España es un Estado moderno desde hace más de medio milenio y apenas ha sido una democracia durante el último medio siglo. La democracia consiste en subordinar ese centenario Estado, con todas sus instituciones, a la voluntad de la mayoría. Es decir, politizarlas. Porque antes de que la política partidista las politizara para que respondiera a las volubles querencias de las mayorías, no habitaban en un limbo de neutralidad técnico-administrativa, simplemente actuaban en defensa de intereses que no eran los de la mayoría. La administración del Estado no es un organismo burocrático y neutral sino un formidable mecanismo de control y recaudación de los poderosos para gestionar sus territorios y a sus menesterosos habitantes. Solo se convirtió en un vehículo de justicia y democracia cuando la soberanía popular, la única reconocida en la Constitución, la sometió a sus arbitrios. Despolitizar el Estado no es vaciarlo de política sino devolverlo a la acción política premoderna, que es para lo que ha existido el Estado durante quinientos años.

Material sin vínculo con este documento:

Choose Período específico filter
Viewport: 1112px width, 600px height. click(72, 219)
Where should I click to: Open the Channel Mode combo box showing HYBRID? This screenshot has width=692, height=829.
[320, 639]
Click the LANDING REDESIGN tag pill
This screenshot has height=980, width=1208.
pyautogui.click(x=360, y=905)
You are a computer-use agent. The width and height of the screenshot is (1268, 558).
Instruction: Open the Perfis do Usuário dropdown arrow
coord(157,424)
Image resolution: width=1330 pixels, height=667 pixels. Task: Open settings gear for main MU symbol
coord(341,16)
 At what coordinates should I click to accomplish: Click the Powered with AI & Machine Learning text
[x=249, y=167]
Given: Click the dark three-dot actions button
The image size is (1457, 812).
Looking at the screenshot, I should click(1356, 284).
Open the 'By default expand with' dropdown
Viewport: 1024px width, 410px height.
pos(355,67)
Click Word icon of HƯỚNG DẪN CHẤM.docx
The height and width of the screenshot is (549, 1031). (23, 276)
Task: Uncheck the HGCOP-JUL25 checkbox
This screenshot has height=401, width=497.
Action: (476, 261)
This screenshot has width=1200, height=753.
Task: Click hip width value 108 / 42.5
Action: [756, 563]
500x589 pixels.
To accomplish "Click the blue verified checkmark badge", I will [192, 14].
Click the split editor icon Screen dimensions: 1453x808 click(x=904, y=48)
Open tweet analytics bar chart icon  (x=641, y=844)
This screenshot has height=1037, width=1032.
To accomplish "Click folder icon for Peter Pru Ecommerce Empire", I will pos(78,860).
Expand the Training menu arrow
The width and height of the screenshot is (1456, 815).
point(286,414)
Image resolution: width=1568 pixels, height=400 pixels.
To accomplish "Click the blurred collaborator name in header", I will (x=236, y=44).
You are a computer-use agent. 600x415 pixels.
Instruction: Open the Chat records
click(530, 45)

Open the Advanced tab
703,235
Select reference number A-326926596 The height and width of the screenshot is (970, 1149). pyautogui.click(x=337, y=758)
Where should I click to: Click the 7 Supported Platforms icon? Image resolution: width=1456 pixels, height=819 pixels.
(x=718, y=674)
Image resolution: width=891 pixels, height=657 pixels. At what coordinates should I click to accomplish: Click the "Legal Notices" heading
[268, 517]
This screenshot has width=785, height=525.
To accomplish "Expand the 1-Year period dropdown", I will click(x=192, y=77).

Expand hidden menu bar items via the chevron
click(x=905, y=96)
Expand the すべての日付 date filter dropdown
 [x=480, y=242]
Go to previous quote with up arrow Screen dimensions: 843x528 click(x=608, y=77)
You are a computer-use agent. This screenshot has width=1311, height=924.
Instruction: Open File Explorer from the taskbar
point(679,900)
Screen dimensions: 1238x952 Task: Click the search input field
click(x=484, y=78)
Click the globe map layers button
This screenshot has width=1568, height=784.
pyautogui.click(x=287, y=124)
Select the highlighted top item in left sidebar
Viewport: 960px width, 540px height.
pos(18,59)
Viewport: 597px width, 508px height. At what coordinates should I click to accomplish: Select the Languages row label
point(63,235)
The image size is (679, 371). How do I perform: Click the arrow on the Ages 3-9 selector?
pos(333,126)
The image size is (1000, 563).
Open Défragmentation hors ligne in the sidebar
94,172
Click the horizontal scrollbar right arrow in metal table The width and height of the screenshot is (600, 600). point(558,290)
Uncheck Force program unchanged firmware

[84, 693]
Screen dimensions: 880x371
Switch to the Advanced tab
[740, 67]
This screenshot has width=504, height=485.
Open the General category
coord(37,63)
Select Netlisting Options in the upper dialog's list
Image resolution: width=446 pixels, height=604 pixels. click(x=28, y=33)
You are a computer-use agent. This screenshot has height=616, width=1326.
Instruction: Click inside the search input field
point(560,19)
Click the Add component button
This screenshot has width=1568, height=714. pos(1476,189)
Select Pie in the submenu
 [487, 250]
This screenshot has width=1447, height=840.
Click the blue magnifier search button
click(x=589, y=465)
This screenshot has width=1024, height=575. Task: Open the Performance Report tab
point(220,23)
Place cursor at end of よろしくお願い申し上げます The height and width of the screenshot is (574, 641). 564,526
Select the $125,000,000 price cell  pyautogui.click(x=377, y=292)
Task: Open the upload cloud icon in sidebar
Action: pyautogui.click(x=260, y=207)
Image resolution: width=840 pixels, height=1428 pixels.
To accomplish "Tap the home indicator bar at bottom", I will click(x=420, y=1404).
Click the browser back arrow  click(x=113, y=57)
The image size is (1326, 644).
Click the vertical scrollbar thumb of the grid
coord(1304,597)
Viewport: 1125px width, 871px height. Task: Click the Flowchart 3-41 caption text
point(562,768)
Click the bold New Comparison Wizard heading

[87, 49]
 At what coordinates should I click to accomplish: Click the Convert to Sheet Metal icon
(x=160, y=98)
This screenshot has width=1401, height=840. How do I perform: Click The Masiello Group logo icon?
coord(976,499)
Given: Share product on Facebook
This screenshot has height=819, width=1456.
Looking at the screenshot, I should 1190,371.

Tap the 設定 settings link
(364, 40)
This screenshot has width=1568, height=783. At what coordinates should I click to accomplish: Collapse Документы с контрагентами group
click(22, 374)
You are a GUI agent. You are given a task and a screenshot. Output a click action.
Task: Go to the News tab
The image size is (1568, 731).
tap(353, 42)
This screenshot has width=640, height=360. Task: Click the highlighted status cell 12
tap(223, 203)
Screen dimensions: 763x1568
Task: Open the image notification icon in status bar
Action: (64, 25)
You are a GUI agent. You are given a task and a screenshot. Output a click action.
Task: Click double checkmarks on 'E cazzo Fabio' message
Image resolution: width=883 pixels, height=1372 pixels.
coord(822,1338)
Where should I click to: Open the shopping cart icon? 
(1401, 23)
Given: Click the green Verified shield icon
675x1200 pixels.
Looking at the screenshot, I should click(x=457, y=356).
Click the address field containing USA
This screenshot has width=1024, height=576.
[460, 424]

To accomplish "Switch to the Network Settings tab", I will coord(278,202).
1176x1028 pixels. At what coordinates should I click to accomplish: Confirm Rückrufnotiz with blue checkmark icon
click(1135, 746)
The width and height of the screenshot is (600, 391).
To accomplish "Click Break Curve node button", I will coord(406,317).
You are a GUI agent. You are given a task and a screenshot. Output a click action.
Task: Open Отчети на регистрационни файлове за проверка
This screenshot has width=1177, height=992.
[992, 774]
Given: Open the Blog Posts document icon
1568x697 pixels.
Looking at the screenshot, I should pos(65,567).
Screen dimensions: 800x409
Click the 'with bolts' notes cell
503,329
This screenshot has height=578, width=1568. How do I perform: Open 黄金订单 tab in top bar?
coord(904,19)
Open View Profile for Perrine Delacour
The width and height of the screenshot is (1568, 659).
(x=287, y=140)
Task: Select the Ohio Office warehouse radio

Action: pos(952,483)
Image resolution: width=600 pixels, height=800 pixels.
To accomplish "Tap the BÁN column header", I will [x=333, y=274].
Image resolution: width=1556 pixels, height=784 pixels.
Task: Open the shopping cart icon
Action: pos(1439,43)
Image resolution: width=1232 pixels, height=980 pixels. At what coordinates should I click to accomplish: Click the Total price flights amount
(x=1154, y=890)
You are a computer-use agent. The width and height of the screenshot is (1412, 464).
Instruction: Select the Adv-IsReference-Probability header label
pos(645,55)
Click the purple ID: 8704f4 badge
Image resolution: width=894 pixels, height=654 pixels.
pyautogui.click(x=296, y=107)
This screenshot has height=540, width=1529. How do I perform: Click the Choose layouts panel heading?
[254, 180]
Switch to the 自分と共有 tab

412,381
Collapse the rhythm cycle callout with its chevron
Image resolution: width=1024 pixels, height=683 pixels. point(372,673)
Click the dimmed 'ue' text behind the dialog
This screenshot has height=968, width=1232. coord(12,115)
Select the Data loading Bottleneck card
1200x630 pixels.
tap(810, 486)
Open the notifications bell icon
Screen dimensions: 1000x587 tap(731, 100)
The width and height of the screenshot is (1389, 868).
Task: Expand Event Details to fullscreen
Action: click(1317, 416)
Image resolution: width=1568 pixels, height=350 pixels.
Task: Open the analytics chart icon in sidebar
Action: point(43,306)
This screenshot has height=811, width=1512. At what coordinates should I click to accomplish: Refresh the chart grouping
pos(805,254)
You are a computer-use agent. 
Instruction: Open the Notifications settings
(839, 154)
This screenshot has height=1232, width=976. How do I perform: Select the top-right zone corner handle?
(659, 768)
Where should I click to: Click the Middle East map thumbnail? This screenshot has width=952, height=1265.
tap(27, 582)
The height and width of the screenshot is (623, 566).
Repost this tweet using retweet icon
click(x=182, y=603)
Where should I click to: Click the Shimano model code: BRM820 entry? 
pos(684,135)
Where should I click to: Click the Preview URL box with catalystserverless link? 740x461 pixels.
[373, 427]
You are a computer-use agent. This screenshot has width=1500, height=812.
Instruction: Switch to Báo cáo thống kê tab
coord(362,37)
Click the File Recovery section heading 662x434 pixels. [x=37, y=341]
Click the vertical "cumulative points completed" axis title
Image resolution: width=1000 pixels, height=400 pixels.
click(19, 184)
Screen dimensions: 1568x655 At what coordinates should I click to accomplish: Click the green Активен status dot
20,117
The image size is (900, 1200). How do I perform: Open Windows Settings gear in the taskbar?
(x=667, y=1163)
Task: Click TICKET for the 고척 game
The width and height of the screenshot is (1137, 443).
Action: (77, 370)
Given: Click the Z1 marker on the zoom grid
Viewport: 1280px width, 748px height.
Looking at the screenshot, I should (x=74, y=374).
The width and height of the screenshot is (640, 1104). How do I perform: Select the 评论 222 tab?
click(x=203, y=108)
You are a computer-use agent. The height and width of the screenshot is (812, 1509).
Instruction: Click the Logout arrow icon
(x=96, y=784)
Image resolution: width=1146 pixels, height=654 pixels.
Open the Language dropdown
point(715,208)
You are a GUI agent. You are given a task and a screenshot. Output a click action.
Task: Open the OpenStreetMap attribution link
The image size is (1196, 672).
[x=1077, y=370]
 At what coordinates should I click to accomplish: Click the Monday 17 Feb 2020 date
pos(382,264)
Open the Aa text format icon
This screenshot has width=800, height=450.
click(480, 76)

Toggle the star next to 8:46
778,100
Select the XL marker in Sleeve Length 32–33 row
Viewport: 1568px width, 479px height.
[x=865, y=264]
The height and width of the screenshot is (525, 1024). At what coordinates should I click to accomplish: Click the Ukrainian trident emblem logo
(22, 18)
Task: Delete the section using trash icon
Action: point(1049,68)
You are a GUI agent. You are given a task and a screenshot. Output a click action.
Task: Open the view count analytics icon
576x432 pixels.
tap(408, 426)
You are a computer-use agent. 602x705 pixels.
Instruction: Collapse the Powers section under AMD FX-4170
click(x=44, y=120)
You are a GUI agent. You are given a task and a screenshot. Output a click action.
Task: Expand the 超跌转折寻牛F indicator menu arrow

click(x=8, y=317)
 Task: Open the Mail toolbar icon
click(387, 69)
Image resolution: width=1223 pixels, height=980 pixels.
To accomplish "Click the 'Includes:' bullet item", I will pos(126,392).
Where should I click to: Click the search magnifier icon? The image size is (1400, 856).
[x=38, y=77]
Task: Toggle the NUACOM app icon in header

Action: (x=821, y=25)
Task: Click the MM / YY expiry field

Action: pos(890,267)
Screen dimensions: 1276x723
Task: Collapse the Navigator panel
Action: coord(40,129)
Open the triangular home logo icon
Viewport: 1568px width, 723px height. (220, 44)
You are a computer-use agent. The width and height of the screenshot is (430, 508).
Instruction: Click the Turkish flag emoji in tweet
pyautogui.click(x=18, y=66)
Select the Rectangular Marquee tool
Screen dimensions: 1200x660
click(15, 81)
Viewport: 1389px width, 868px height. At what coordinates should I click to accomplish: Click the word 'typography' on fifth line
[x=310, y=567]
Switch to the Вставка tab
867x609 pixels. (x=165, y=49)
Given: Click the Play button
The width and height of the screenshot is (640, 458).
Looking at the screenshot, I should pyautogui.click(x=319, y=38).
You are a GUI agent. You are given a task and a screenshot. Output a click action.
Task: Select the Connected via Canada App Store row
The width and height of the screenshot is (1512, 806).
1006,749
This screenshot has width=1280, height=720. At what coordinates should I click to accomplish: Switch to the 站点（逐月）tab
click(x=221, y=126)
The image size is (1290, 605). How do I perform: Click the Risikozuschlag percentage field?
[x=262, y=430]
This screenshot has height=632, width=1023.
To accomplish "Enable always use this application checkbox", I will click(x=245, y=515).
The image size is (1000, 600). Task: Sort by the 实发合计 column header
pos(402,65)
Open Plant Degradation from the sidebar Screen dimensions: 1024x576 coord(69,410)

Entregar el territorio de las palabras a los poderosos intereses que las ansían siempre comporta paz para el periodista en su desempeño. Pero, como en Ucrania o Palestina, es una tregua efímera que solo crea incentivos para que el agresor prepare nuevas ofensivas y ocupaciones, obligándonos a retrasar aún más las líneas e ignorando que el vocabulario es nuestro desfiladero de Helm, detrás de nosotros solo queda una cueva en la que morir. Así que la única solución es abrir las puertas de la empalizada y salir al galope, esperando que alguien acuda en nuestro socorro, el sol a la espalda, cabalgando desde el Este.